Large eyes were admired in Greece, where they still prevail. They are the finest of all when they have the internal look, which is not common. The stag or antelope eye of the Orientals is beautiful and lamping, but is accused of looking skittish and indifferent. "The epithet of 'stag-eyed,'" says Lady Wortley Montgu, speaking of a Turkish love-song, "pleases me extremely; and I think it a very lively image of the fire and indifference in his mistress' eye."
      - Leigh Hunt (James Henry Leigh Hunt)

Little eyes must be good-tempered or they are ruined. They have no other resource. But this will beautify them enough. They are made for laughing, and, should do their duty.
      - Leigh Hunt (James Henry Leigh Hunt)

We lose in depth of expression when we go to inferior animals for comparisons with human beauty. Homer calls Juno ox-eyed; and the epithet suits well with the eyes of that goddess, because she may be supposed, with all her beauty, to want a certain humanity. Her large eyes look at you with a royal indifference.
      - Leigh Hunt (James Henry Leigh Hunt)

What a soul, twenty fathom deep, in her eyes!
      - Leigh Hunt (James Henry Leigh Hunt)

The balls of sight are so formed that one man's eyes are spectacles to another to read his heart with.
      - Samuel Johnson (a/k/a Dr. Johnson) ("The Great Cham of Literature")

All the gazers on the skies read not in fair heaven's story expresser truth or truer glory than they might in her bright eyes.
      - Ben Jonson

Women's glances express what they dare not speak.
      - Alphonse Karr (Jean Baptiste Alphonse Karr)

Hell trembles at a heaven-directed eye.
      - Bishop Thomas Ken (Kenn)

Eyes that droop like summer flowers.
      - Letitia Elizabeth Landon (Mrs. George MacLean)

The heart's hushed secret in the soft dark eye.
      - Letitia Elizabeth Landon (Mrs. George MacLean)

Who has a daring eye tells downright truths and downright lies.

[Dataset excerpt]
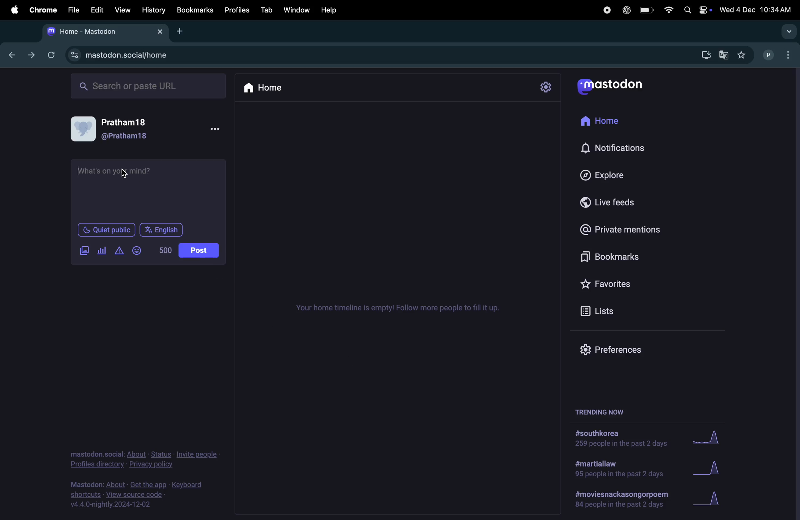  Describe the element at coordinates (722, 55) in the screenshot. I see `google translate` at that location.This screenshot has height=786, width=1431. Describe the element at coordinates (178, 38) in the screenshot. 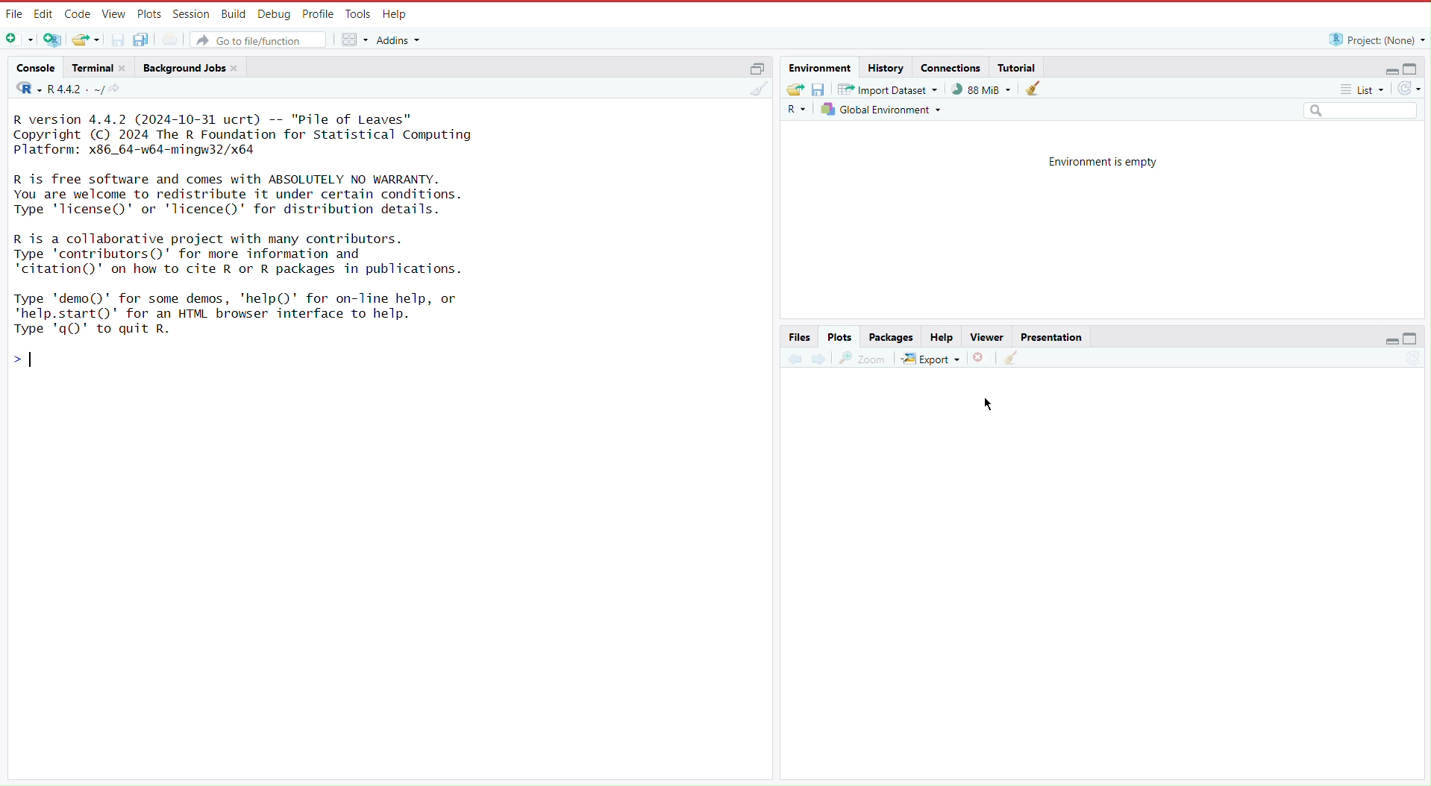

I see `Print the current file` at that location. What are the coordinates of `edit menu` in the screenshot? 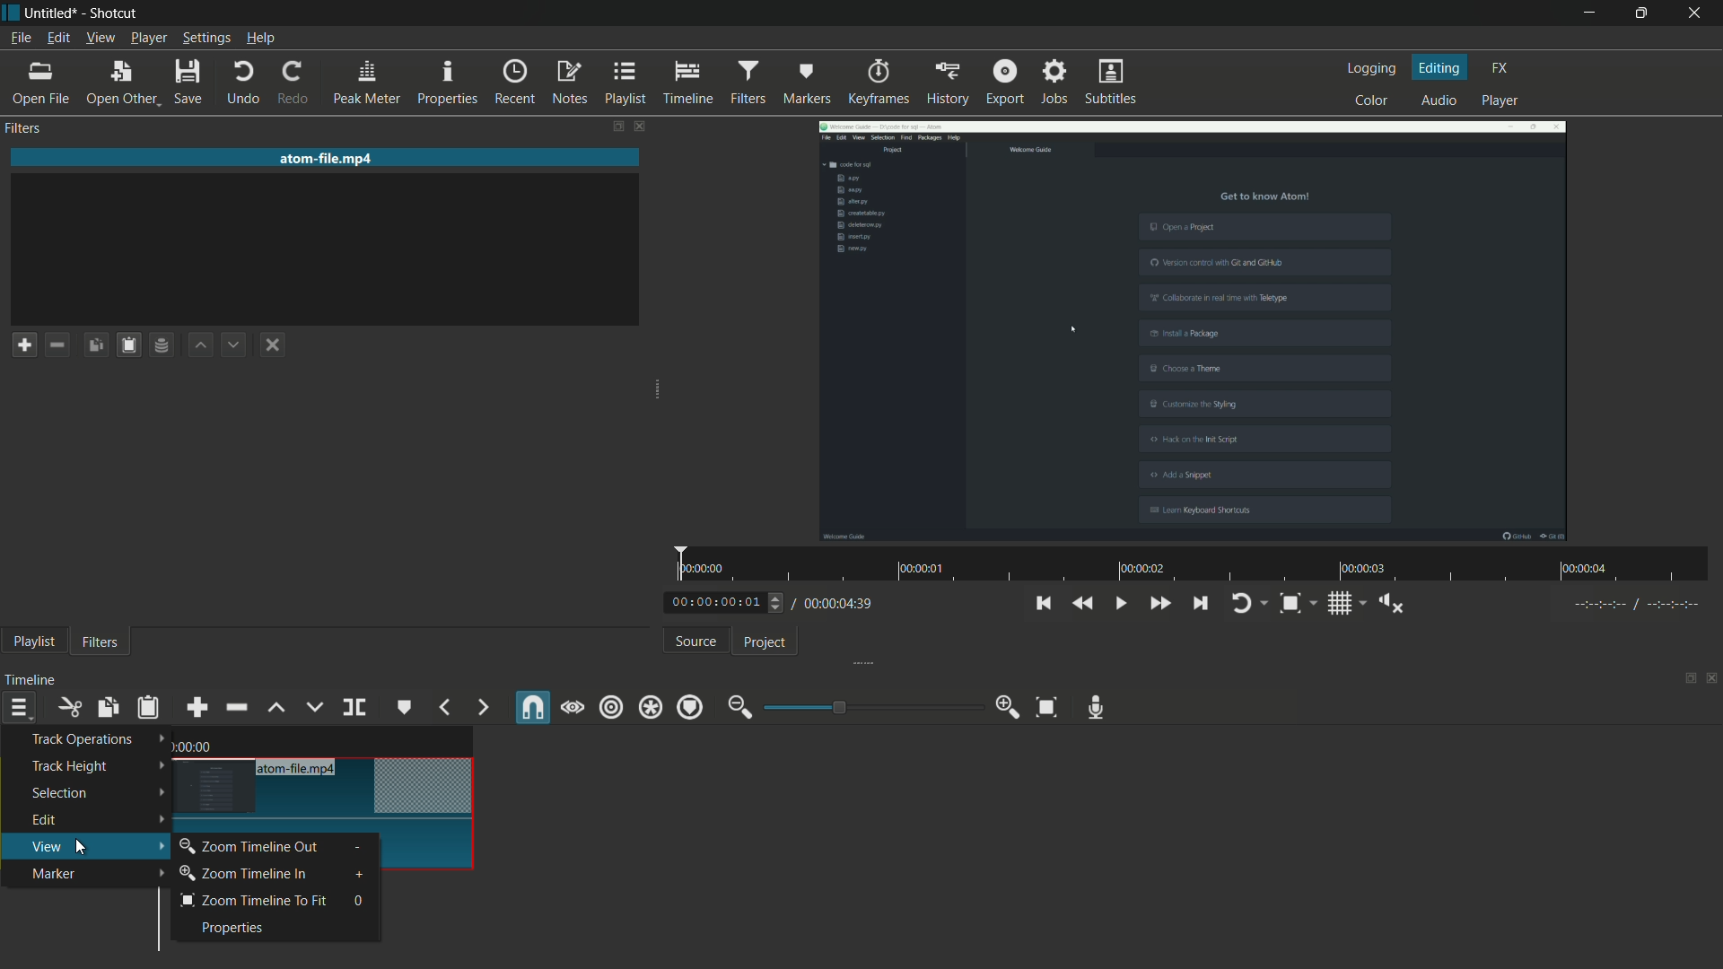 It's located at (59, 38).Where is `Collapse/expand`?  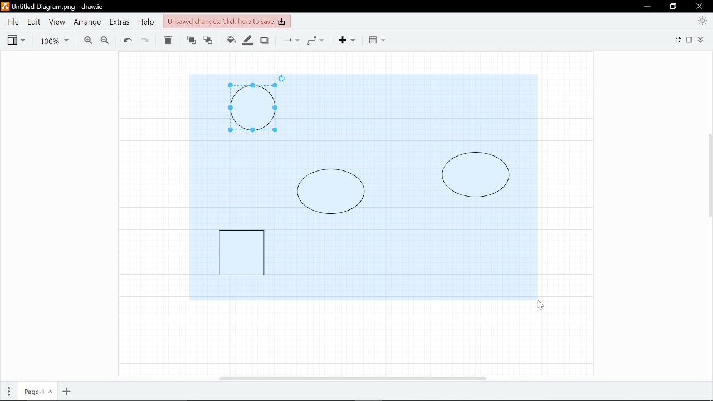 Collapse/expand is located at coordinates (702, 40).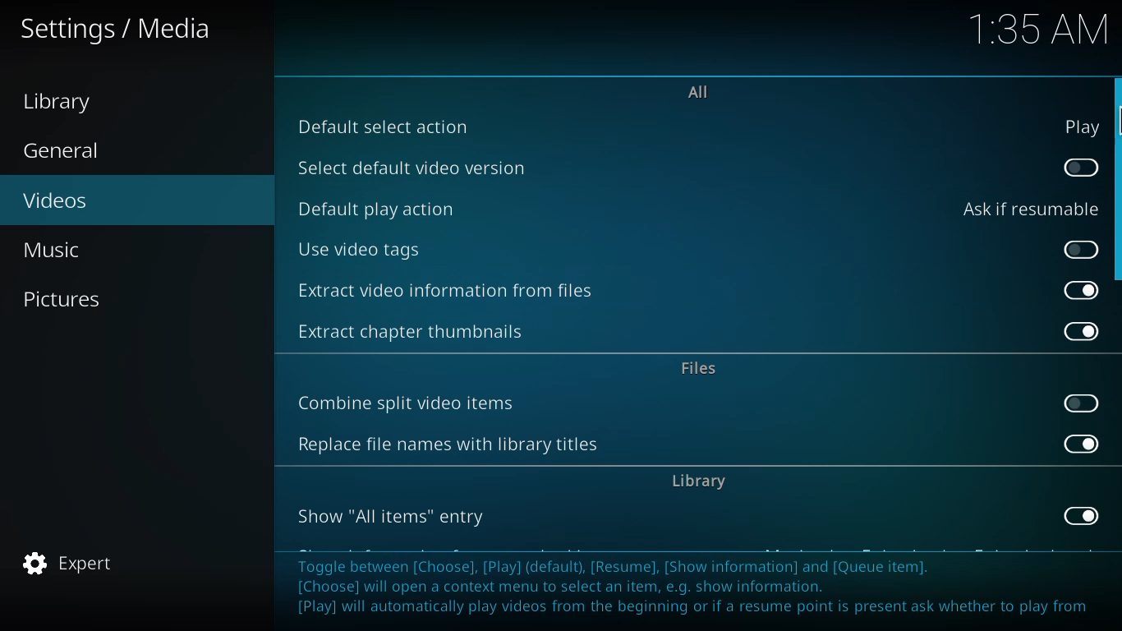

◆ Brief A
Summarize the quotations about eyes in two sentences.
◆ Brief B
Please copy the quotations about eyes from "We lose in depth" to "his heart with.", swapping "goddess" for "deity".

◆ Complete output A
The quotations describe different kinds of eyes, from the large eyes admired in Greece and the stag or antelope eye of the Orientals to little eyes that must be good-tempered and Homer's ox-eyed Juno. Several present eyes as revealing what lies within, serving as spectacles for reading another's heart, expressing what women dare not speak and holding the heart's hushed secret.

◆ Complete output B
We lose in depth of expression when we go to inferior animals for comparisons with human beauty. Homer calls Juno ox-eyed; and the epithet suits well with the eyes of that deity, because she may be supposed, with all her beauty, to want a certain humanity. Her large eyes look at you with a royal indifference.
      - Leigh Hunt (James Henry Leigh Hunt)

What a soul, twenty fathom deep, in her eyes!
      - Leigh Hunt (James Henry Leigh Hunt)

The balls of sight are so formed that one man's eyes are spectacles to another to read his heart with.